(What is expected):
Could you write out exactly, and only, the lines from the one containing "Task: Open Clara legrand's default avatar" through the last line of the data, leaving out all pictures?

(Material supplied):

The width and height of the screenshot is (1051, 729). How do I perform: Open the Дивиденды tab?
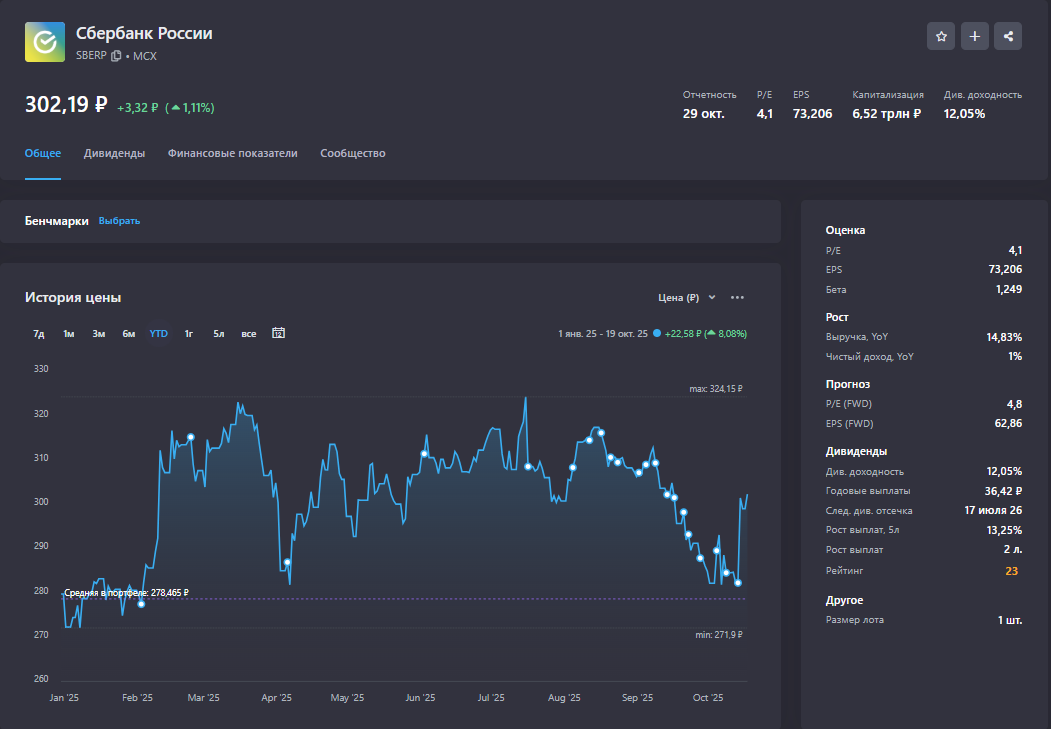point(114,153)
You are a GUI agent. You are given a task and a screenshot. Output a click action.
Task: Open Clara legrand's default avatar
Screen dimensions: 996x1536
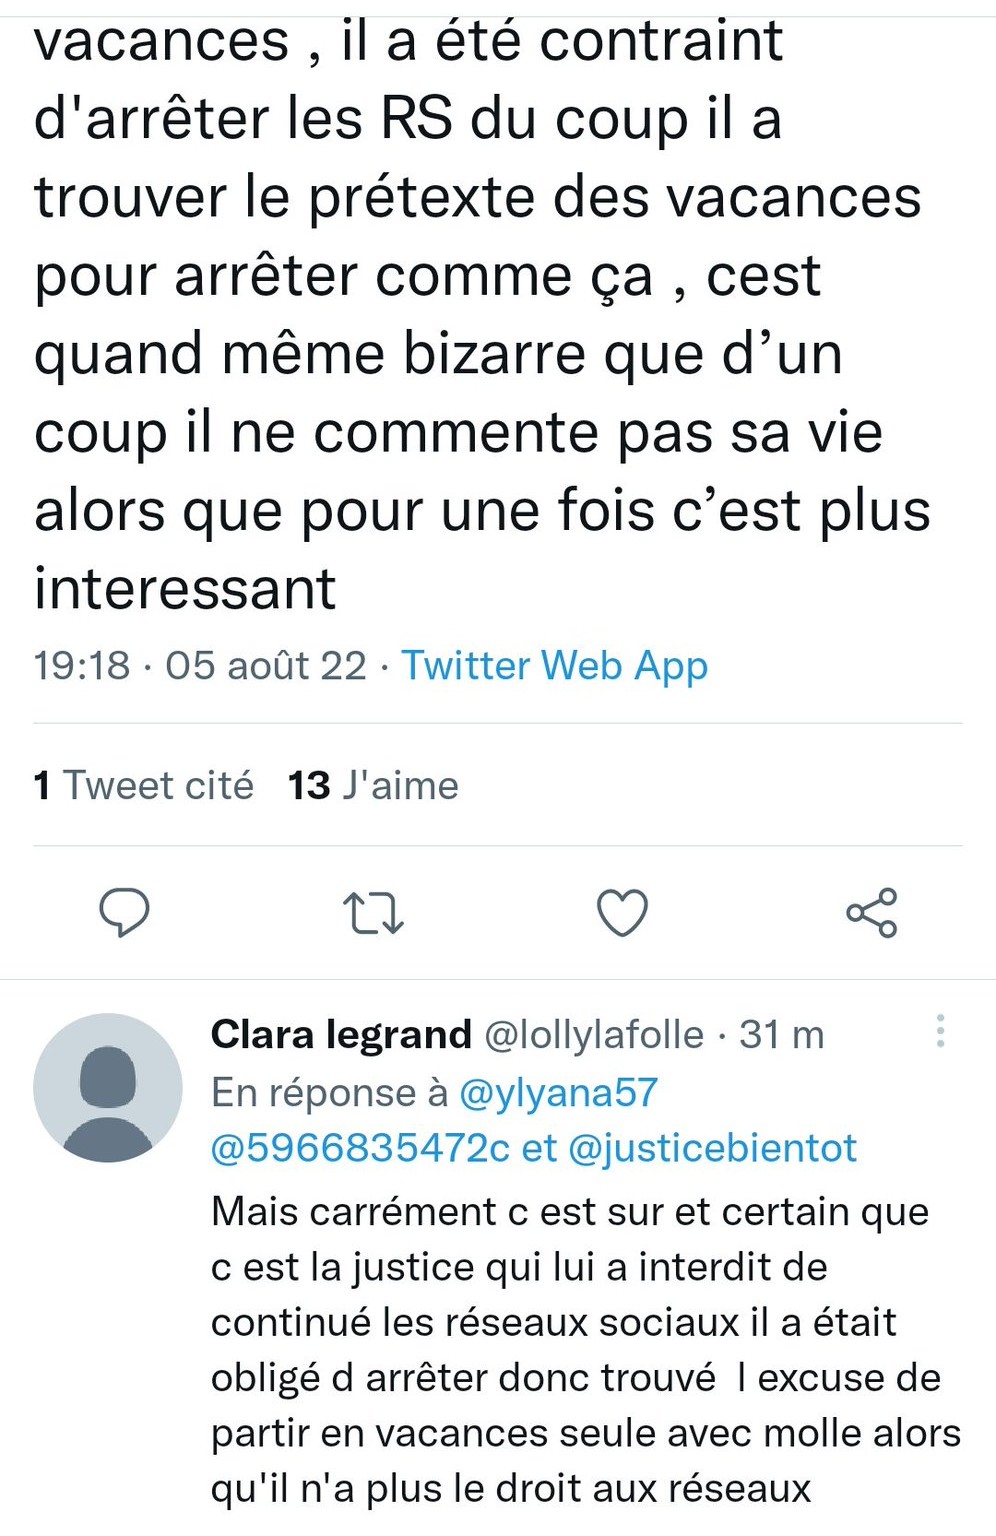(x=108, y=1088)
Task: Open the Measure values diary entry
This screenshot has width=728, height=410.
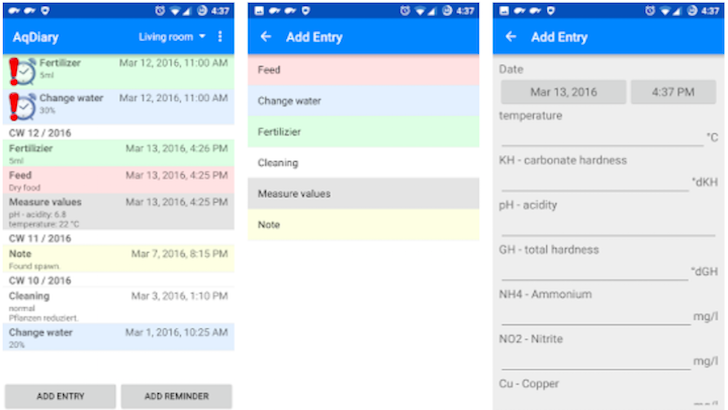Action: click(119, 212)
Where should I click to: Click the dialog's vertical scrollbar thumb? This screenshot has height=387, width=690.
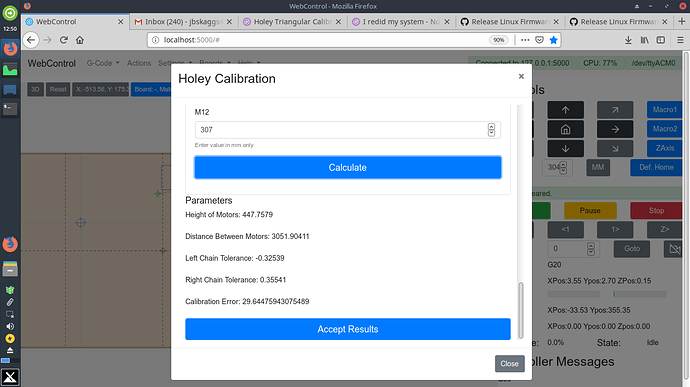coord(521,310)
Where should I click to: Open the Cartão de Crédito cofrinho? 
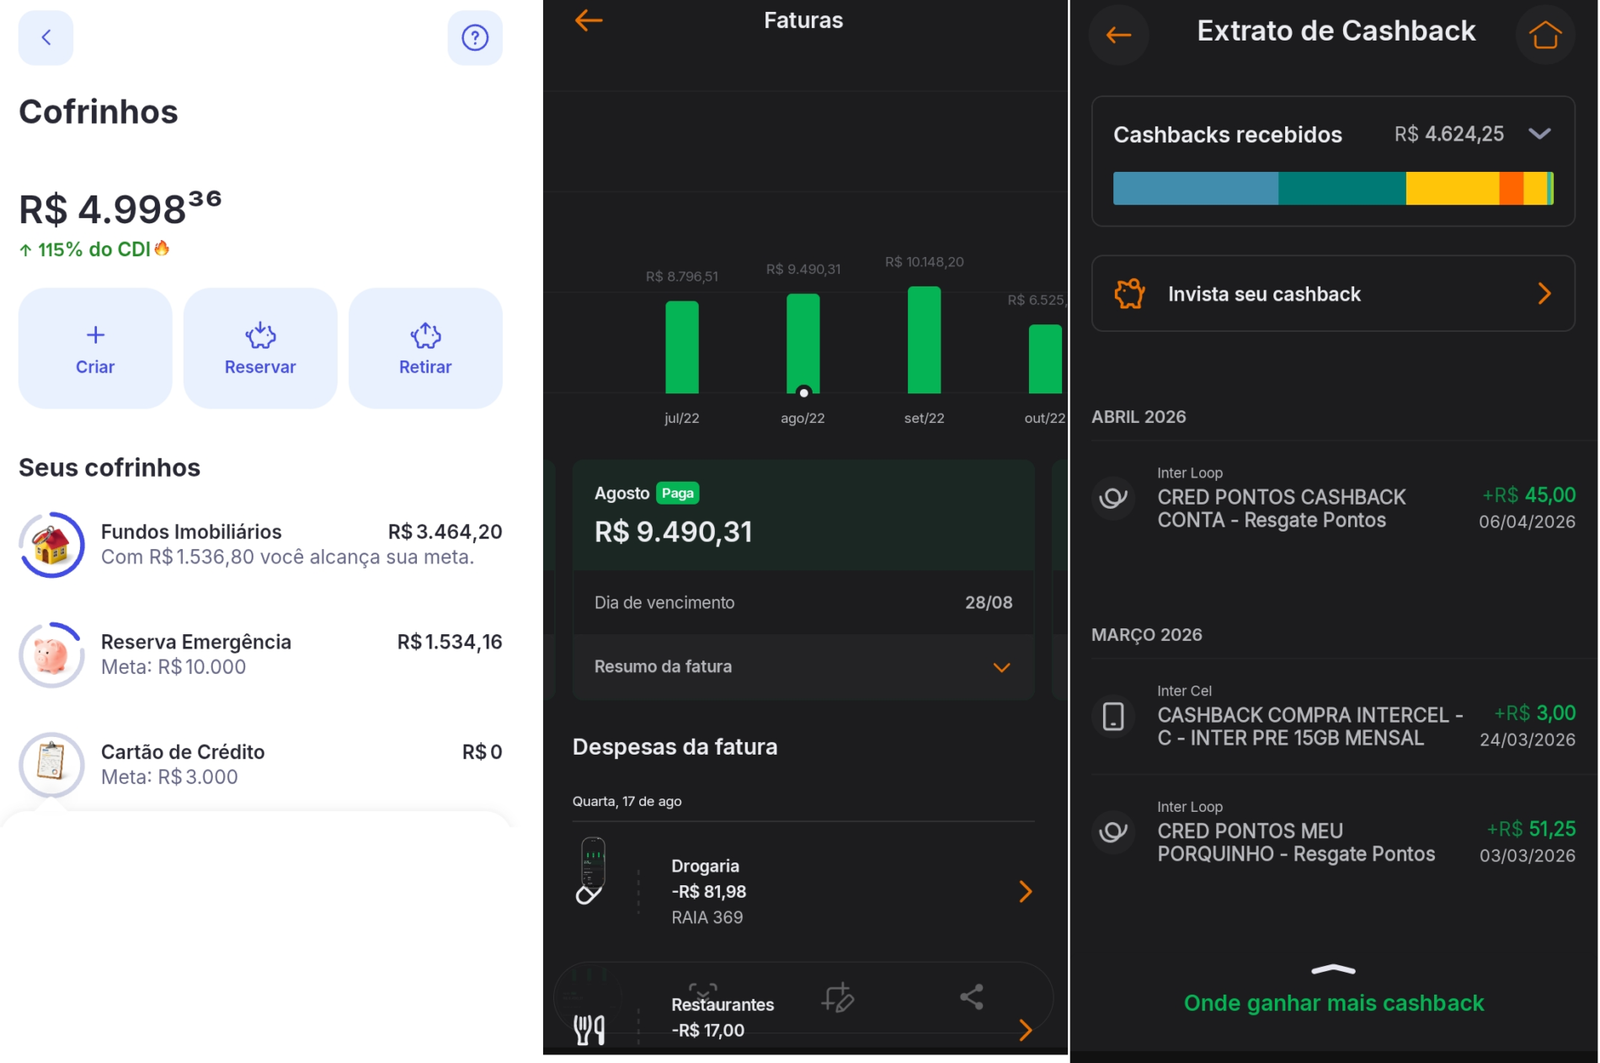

(Task output):
Task: Open Clara legrand's default avatar
Screen dimensions: 996x1536
(x=108, y=1088)
Task: Open the Measure values diary entry
This screenshot has width=728, height=410.
Action: click(119, 212)
Where should I click to: Click the dialog's vertical scrollbar thumb? This screenshot has height=387, width=690.
coord(521,310)
Where should I click to: Open the Cartão de Crédito cofrinho? 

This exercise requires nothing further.